Start of Raw data

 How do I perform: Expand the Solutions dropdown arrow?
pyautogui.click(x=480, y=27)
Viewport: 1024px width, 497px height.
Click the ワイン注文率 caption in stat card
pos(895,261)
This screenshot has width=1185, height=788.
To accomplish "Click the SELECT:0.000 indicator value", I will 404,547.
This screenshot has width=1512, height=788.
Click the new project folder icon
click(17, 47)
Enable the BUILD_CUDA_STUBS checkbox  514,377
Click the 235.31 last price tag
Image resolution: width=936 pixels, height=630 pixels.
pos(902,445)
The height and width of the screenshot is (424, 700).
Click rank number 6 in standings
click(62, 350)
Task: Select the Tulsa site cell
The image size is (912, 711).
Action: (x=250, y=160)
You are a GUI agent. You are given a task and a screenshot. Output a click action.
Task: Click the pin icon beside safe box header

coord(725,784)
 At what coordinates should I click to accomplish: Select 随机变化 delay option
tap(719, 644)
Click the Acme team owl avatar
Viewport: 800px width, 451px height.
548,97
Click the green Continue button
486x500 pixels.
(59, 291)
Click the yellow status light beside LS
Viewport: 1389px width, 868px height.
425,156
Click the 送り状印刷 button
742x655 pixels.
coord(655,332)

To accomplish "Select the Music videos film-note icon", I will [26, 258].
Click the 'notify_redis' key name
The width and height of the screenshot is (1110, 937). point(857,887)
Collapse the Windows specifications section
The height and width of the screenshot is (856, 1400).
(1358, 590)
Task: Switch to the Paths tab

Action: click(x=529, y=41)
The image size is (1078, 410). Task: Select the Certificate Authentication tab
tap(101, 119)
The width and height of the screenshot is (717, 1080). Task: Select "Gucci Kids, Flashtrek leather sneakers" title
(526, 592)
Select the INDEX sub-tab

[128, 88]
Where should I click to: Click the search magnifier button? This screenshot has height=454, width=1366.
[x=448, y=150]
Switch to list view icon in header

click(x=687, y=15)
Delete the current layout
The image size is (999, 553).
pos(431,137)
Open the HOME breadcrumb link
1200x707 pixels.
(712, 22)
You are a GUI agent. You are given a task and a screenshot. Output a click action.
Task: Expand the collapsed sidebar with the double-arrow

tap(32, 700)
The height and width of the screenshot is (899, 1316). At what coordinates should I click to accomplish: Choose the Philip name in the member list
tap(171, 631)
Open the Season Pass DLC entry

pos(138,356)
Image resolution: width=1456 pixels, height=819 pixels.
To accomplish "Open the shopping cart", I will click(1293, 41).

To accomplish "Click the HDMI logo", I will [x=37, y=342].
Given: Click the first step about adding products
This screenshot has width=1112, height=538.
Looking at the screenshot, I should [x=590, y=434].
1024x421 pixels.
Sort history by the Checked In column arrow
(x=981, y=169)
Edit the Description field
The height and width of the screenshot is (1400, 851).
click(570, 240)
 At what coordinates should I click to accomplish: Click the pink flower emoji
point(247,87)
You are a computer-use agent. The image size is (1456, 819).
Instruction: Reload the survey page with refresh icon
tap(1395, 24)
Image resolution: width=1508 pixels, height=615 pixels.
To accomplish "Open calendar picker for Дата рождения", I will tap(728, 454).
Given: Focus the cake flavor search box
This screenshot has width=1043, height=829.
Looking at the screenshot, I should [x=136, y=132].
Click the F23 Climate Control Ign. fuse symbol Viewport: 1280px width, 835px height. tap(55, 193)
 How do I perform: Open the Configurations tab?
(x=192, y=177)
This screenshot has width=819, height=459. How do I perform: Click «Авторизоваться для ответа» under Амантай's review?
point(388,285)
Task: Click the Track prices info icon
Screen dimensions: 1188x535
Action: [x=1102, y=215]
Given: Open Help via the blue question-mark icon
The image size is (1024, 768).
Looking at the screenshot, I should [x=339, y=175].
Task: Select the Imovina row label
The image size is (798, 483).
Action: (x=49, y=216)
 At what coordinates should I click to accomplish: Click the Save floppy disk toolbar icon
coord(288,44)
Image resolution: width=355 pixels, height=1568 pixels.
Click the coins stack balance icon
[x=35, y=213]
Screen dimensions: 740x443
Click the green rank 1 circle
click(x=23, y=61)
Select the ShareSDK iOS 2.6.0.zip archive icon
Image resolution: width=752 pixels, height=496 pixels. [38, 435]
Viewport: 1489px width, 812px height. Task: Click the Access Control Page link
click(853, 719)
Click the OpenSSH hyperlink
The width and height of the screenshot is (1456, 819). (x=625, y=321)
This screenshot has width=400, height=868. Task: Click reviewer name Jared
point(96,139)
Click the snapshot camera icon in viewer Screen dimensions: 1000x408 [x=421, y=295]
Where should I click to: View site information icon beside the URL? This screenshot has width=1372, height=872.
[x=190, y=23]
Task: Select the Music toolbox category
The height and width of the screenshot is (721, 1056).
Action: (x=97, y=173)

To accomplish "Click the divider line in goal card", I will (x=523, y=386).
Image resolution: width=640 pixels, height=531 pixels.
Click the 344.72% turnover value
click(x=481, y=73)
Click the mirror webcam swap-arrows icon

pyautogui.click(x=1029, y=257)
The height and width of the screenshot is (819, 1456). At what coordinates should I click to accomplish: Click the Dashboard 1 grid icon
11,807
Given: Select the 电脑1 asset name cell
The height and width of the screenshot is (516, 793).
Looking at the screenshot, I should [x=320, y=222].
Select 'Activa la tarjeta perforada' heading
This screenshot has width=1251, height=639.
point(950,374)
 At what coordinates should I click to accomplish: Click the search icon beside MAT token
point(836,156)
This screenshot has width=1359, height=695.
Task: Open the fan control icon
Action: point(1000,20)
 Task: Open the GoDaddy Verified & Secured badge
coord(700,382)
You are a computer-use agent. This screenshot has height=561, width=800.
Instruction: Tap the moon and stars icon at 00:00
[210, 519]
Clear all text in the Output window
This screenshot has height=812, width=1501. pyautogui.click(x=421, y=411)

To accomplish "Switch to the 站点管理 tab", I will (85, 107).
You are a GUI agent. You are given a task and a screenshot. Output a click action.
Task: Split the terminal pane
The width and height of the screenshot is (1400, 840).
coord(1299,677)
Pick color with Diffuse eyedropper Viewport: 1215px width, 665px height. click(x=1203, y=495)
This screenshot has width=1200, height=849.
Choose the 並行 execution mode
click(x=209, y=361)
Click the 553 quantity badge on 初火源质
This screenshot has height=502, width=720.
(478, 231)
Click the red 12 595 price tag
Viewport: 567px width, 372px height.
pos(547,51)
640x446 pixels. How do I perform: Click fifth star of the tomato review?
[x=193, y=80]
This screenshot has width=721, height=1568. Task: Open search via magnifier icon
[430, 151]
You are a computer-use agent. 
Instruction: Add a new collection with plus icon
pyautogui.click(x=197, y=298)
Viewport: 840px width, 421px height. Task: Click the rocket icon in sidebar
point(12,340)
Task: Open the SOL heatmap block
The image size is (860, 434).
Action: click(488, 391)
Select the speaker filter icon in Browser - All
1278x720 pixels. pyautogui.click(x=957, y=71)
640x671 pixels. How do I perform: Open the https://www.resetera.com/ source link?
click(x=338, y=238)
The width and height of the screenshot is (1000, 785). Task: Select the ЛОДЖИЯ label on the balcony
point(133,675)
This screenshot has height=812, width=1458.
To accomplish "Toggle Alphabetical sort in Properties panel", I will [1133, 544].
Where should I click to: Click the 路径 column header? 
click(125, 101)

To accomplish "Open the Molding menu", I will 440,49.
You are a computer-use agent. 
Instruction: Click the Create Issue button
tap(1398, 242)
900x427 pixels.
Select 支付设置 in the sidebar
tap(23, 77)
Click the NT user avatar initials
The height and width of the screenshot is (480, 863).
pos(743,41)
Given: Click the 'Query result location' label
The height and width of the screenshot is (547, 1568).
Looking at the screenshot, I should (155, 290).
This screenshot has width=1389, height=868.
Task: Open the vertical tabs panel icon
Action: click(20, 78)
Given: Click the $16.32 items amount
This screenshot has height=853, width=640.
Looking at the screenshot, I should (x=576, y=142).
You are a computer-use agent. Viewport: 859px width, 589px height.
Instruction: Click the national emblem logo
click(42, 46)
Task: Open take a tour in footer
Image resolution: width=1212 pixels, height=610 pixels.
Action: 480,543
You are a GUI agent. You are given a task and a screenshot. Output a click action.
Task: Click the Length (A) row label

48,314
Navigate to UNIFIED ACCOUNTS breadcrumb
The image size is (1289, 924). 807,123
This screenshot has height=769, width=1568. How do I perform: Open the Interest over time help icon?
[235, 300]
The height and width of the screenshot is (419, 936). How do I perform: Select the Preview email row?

End of Raw data

▸ **Task objective**: Report every line of the rows above that contains the word "breadcrumb", copying each line in full. Case counts.

▸ **Task result**:
Open the HOME breadcrumb link
Navigate to UNIFIED ACCOUNTS breadcrumb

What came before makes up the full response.